Summary: This method obviously has limitations, resulting in the graph of the previous pretrained model must be adjusted according to fine-tuning
2. Start with the reverse gradient
This inspiration comes from: http://blog.csdn.net/liyuan123zhouhui/article/details/69569493
Here is the code from the original author:
#tensorflow 中从ckpt文件中恢复指定的层或将指定的层不进行恢复:
#tensorflow 中不同的layer指定不同的学习率
with tf.Graph().as_default():
#存放的是需要恢复的层参数
variables_to_restore = []
#存放的是需要训练的层参数名,这里是没恢复的需要进行重新训练,实际上恢复了的参数也可以训练
variables_to_train = []
for var in slim.get_model_variables():
excluded = False
for exclusion in fine_tune_layers:
#比如fine tune layer中包含logits,bottleneck
if var.op.name.startswith(exclusion):
excluded = True
break
if not excluded:
variables_to_restore.append(var)
#print('var to restore :',var)
else:
variables_to_train.append(var)
#print('var to train: ',var)
#这里省略掉一些步骤,进入训练步骤:
#将variables_to_train,需要训练的参数给optimizer 的compute_gradients函数
grads = opt.compute_gradients(total_loss, variables_to_train)
#这个函数将只计算variables_to_train中的梯度
#然后将梯度进行应用:
apply_gradient_op = opt.apply_gradients(grads, global_step=global_step)
#也可以直接调用opt.minimize(total_loss,variables_to_train)
#minimize只是将compute_gradients与apply_gradients封装成了一个函数,实际上还是调用的这两个函数
#如果在梯度里面不同的参数需要不同的学习率,那么可以:
capped_grads_and_vars = []#[(MyCapper(gv[0]), gv[1]) for gv in grads_and_vars]
#update_gradient_vars是需要更新的参数,使用的是全局学习率
#对于不是update_gradient_vars的参数,将其梯度更新乘以0.0001,使用基本上不动
for grad in grads:
for update_vars in update_gradient_vars:
if grad[1]==update_vars:
capped_grads_and_vars.append((grad[0],grad[1]))
else:
capped_grads_and_vars.append((0.0001*grad[0],grad[1]))
apply_gradient_op = opt.apply_gradients(capped_grads_and_vars, global_step=global_step)
#在恢复模型时:
with sess.as_default():
if pretrained_model:
print('Restoring pretrained model: %s' % pretrained_model)
init_fn = slim.assign_from_checkpoint_fn(
pretrained_model,
variables_to_restore)
init_fn(sess)
#这样就将指定的层参数没有恢复
This operation does not need to define two train_ops, but splits a minimize optimization function into two parts: Optimizer.compute_gradient(), Optimizer.apply_gradients().
The operation is as follows:
1. First calculate the inverse gradient: Optimizer.compute_gradient()
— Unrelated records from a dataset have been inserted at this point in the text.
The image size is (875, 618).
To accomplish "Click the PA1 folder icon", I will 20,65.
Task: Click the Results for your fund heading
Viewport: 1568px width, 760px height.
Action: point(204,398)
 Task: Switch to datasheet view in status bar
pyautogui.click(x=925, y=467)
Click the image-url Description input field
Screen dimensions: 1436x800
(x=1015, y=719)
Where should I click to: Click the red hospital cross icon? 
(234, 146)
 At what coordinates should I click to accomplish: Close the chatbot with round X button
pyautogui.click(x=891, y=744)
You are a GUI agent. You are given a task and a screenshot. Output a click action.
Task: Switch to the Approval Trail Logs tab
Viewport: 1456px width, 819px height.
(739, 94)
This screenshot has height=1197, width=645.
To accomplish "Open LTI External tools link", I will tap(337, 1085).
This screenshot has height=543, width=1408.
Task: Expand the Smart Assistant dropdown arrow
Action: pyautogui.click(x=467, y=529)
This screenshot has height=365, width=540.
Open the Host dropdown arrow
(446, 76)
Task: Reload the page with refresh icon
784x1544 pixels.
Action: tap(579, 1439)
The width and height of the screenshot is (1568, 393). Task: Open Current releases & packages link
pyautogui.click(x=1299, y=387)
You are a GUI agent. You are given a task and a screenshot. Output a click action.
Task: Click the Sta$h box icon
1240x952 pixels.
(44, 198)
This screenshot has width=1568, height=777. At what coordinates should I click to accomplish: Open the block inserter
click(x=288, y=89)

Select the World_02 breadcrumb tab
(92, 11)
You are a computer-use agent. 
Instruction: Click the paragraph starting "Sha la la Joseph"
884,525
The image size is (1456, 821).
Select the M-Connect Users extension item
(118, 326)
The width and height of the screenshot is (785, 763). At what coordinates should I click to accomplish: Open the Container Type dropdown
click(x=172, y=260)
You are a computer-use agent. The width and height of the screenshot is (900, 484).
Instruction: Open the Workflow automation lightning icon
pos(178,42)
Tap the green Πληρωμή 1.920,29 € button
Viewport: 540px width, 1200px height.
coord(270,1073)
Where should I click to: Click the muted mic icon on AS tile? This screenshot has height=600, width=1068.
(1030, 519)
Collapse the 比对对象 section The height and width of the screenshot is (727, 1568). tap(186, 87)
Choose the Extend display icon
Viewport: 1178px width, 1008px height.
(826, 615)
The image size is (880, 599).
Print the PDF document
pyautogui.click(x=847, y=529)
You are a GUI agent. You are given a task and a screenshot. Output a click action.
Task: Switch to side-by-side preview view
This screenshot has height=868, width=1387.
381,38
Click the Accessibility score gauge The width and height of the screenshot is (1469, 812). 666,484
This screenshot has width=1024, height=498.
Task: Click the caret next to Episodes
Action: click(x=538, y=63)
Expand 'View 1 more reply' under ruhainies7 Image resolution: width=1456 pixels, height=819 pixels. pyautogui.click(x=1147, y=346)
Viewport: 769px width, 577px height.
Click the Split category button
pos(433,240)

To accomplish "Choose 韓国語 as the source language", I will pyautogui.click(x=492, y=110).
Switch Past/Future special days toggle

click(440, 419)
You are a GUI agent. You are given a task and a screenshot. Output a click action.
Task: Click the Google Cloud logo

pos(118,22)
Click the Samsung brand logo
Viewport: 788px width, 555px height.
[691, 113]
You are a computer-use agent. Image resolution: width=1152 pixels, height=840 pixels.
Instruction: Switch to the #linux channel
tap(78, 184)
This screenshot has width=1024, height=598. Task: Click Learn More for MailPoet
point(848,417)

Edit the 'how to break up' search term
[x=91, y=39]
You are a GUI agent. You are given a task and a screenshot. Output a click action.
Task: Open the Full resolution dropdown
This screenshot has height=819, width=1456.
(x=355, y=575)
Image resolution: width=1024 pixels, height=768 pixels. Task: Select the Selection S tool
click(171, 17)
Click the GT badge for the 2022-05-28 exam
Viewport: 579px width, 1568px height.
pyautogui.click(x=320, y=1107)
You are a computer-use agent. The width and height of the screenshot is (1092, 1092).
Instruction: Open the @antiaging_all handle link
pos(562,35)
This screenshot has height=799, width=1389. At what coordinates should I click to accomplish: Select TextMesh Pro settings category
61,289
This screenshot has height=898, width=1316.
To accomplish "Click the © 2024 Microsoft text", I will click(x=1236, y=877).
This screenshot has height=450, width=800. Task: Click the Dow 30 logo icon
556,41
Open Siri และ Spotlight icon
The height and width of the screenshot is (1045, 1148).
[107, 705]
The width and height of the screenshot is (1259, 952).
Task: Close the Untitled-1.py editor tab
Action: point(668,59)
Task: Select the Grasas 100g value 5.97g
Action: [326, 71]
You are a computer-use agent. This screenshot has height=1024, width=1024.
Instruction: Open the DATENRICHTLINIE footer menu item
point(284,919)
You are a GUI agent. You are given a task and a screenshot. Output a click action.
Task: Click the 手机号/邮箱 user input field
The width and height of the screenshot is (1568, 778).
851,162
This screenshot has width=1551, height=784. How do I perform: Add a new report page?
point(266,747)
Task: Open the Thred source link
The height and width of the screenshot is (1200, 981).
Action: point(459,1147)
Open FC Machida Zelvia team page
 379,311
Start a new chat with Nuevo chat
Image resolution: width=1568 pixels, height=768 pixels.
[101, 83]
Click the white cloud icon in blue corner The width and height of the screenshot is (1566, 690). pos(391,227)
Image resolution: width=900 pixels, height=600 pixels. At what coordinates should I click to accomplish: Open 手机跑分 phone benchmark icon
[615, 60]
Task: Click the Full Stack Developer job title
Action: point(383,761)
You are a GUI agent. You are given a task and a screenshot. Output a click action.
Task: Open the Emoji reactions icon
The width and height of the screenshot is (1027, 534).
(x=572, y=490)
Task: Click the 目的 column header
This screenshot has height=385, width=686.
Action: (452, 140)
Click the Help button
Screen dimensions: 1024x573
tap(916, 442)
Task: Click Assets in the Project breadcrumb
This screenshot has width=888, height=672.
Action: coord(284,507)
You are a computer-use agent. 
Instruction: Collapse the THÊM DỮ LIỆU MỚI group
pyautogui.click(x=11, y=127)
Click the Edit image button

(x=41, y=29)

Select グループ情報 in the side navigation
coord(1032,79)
2. Multiply the corresponding gradient of the parameters for which the model is only fine-tuned by a tiny number, reduce the gradient update, and store it through a variable capped_grads_and_vars.
3. Add the gradient to the graph to flow, then Optimizer.apply_gradients().
Compared with the two methods, the next one is obviously much more convenient, of course, it depends on the situation.